Next May, the International Criminal Tribunal for the Former Yugoslavia (ICTY) will complete its seventeenth year of operation. With a cost in the billions of dollars, this ad hoc institution shows no signs of wrapping its work up quickly. Indeed, there are trials and appeals planned well into 2014 and 2 indictees have yet to be apprehended.
While there have been some successes in punishing actual perpetrators of crimes, elements of bias have undermined the court’s credibility. The biggest problem, however, is the perception that the ICTY is yet another instrument of great power politics. Indeed, a consistent application of the court’s principles would seriously damage the national sov-ereignty and freedom of action for key international powers, the United States included. As such, the ICTY’s stated goal of promoting reconciliation by establishing individual culpability for serious war crimes will be dismissed as a cynical victors’ justice by many countries. Ultimately, it will set back efforts to establish impartial international law for that very reason.

#### [Supplied information]
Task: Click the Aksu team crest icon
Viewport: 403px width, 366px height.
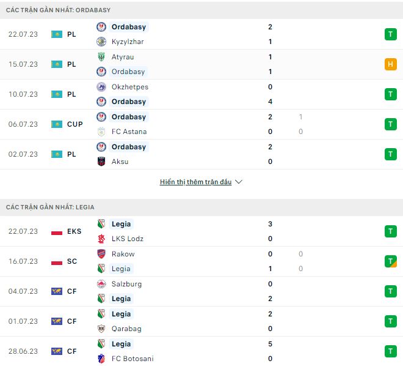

#### [Set exercise]
Can you repeat the part of the ICTY text above between "While there have" and "that very reason.", inclusive, word for word?

#### [Task response]
While there have been some successes in punishing actual perpetrators of crimes, elements of bias have undermined the court’s credibility. The biggest problem, however, is the perception that the ICTY is yet another instrument of great power politics. Indeed, a consistent application of the court’s principles would seriously damage the national sov-ereignty and freedom of action for key international powers, the United States included. As such, the ICTY’s stated goal of promoting reconciliation by establishing individual culpability for serious war crimes will be dismissed as a cynical victors’ justice by many countries. Ultimately, it will set back efforts to establish impartial international law for that very reason.